A inflexão com a Psicanálise, nesse instante, fazia-se pela contra mão do processo de resistência. O mesmo sujeito que resistia acessar os recheios do inconsciente é, implacavelmente, abatido pelo poder da Bala Mágica. O conhecimento do campo da Psicologia que regulamenta o inter jogo entre estímulo e resposta ferramentou a mídia com a possibilidade de modular, avassaladoramente, a opinião pública.

Era um novo começo de uma longa e atual relação entre a massa e seus líderes. O universo da Propaganda ganhava perícia em amalgamar multidões acaloradas de ódio, vontade e esperança. Sem obrigatoriedade de ordem dos fatores.

Em salto diagonal na História chegamos a 2020. Nem o evento pandêmico nem as fake news são fatos inéditos na trajetória da humanidade, porém o ineditismo está, justamente, na velocidade do mundo contemporâneo. A Bala Mágica virou trem-bala e corremos atrás da potência das máquinas de forma incessante.

A velocidade das notícias fez do mundo um lugar para vizinhos que ouvem, através dos copinhos, tudo que acontece do outro lado das paredes dos continentes.

Os impactos emocionais causados por todo o horror da passagem do coronavírus pela Terra são também contaminações psicológicas entre as pessoas. Assim como a solidariedade também chega por SEDEX 10. São os dois lados da mesma tecnologia.

As notícias falsas e as verdadeiras contam para o mundo que o caos chegou para sacudir a ordem, que vinha caótica. O fantasma do caos implora por linguagem, e essa linguagem é a lei. A lei que pode nomear a indeterminação. O caos do sujeito navegando em mares disformes espera pela ordem que realoca as ondas revoltas.

O pensamento binário predomina e divide o mundo entre covardes e heróis. Sem obrigatoriedade de ordem nos fatores. Essa polaridade também comunica um lugar psíquico no cenário atual.

A incerteza dos tempos atuais também pede a disponibilidade da escuta psicanalítica para tantas falas soltas, tantas comunicações em dúvida.

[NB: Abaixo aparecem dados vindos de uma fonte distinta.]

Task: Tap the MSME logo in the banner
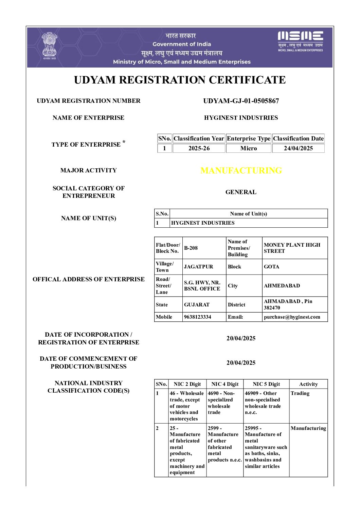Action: coord(300,41)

O fato é que há novo achado entre Psicanálise e Comunicação disputando e dividindo a mesma palavra jogada, dita, não dita. O silêncio que fala mais do que esconde.

Nesse encontro final o psicanalista escuta a poesia das narrativas veladas, dos versos escondidos no simples sentido das rimas. Percebe que sua escuta nasceu da linguagem significante dos enunciados poéticos.

Assim como na semana de 1922, o lugar da força organicista que vence vírus por méritos biológicos, exige ser trocado pelo heroísmo dos que por ele foram vencidos. Silêncio é a transparência linguística entre Comunicação e Psicanálise.

Morrer é, acima de tudo, uma comunicação heróica.

Esta coluna homenageia o poeta e escritor Marcus Vinícius Quiroga que faria hoje – 18.06.2020 – 66 anos, caso não tivesse entrado para a estatística dos heróis literários.

Renata Quiroga é psicanalista, coordenadora de Serviço Social, Psicologia, Psicanálise e Psicopedagogia – PSFP.